Is it allowed to cast unordered_map to map?

As title says, is it allowed? If not, are they sharing the same interface or abstract class anyway? I did not find any reference from online documents. but looks unordered_map and map are using the same functions.

Upvotes: 2

Views: 6500

Answers (4)

anio
anio

Reputation: 9171

You can reinterpret cast one thing to any other thing, even if it makes no sense. The compiler won't stop you if you force it, which is essentially what reinterpret cast is. Casting map to unordered_map makes no sense & won't work.

Why do you want to cast map to unordered_map? They have the same interface. You gain nothing by casting it.

Upvotes: 0

bdonlan
bdonlan

Reputation: 231443

STL classes do not use virtual functions; there is no consistent base class you can cast through (ie, there's no equivalent to Java's java.util.Map).

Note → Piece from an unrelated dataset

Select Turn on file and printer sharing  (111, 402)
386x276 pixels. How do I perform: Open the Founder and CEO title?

You can't cast between std::unordered_map and std::map any more than you could cast between HashMap and TreeMap in java - they're completely different types and cannot be used equivalently.

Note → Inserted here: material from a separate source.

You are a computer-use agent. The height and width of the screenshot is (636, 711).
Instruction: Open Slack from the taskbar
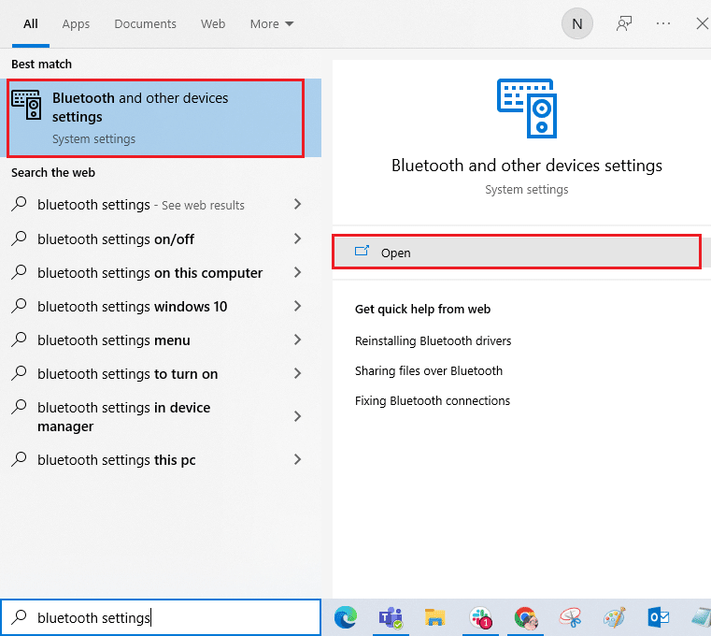[480, 617]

If you want a function to be able to take multiple types of STL containers, just use a template function:

template<typename Map>
void somefunc(Map &mymap) {
  // ...
}

Upvotes: 1

Cat Plus Plus
Cat Plus Plus

Reputation: 129984

They're two unrelated types. If you want to construct one based on the other, you need to use constructors that take iterator range (C++11):

template <class InputIterator>
map(InputIterator first, InputIterator last,
    const Compare& comp = Compare(), const Allocator& = Allocator());

template <class InputIterator>
unordered_map(InputIterator f, InputIterator l,
              size_type n = see below,
              const hasher& hf = hasher(),
              const key_equal& eql = key_equal(),
              const allocator_type& a = allocator_type());

Upvotes: 7

Useless
Useless

Reputation: 67822

No, they're totally different and even if you force it with reinterpret_cast, it'll just go horribly wrong at runtime (ie, the dreaded Undefined Behaviour).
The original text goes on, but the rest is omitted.